# BRIEF:
A word-for-word copy of the lines below, starting at the line with "Viewport: 847px width, 488px height." and ending at the last one, is what you should give. Omit every picture.

Pixel coordinate grounding data
----------
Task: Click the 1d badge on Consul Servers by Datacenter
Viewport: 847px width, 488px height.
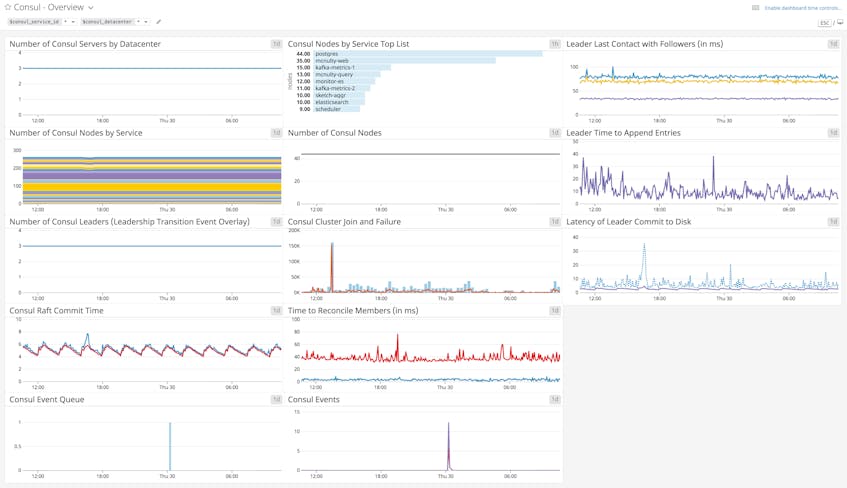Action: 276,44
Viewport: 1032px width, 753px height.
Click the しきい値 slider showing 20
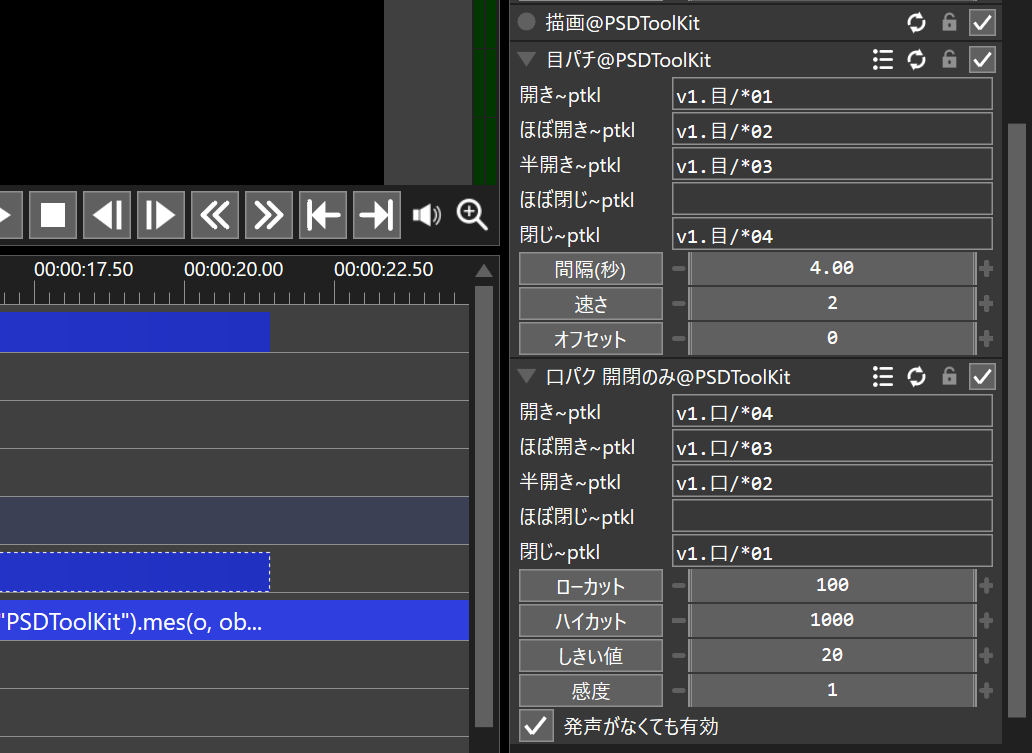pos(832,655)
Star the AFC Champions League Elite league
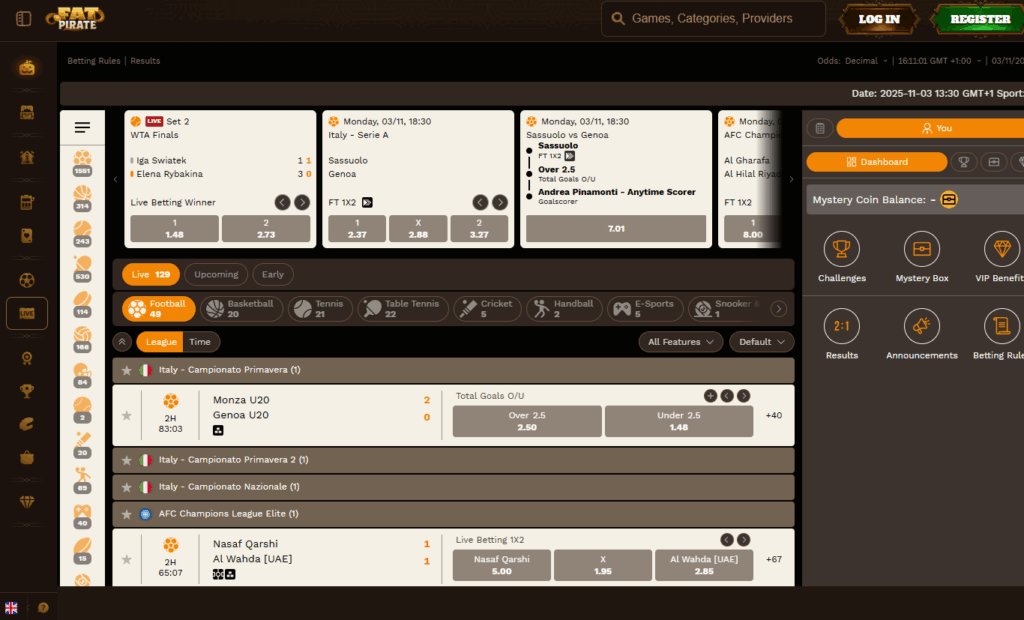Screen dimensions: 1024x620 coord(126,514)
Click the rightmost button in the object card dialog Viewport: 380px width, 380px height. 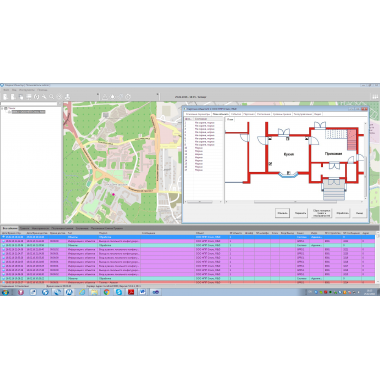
----------
# FINISHED TASK:
Viewport: 847px width, 488px height.
Action: 276,44
Viewport: 1032px width, 753px height.
Click the しきい値 slider showing 20
pos(832,655)
Star the AFC Champions League Elite league
Screen dimensions: 1024x620 coord(126,514)
Click the rightmost button in the object card dialog Viewport: 380px width, 380px height. 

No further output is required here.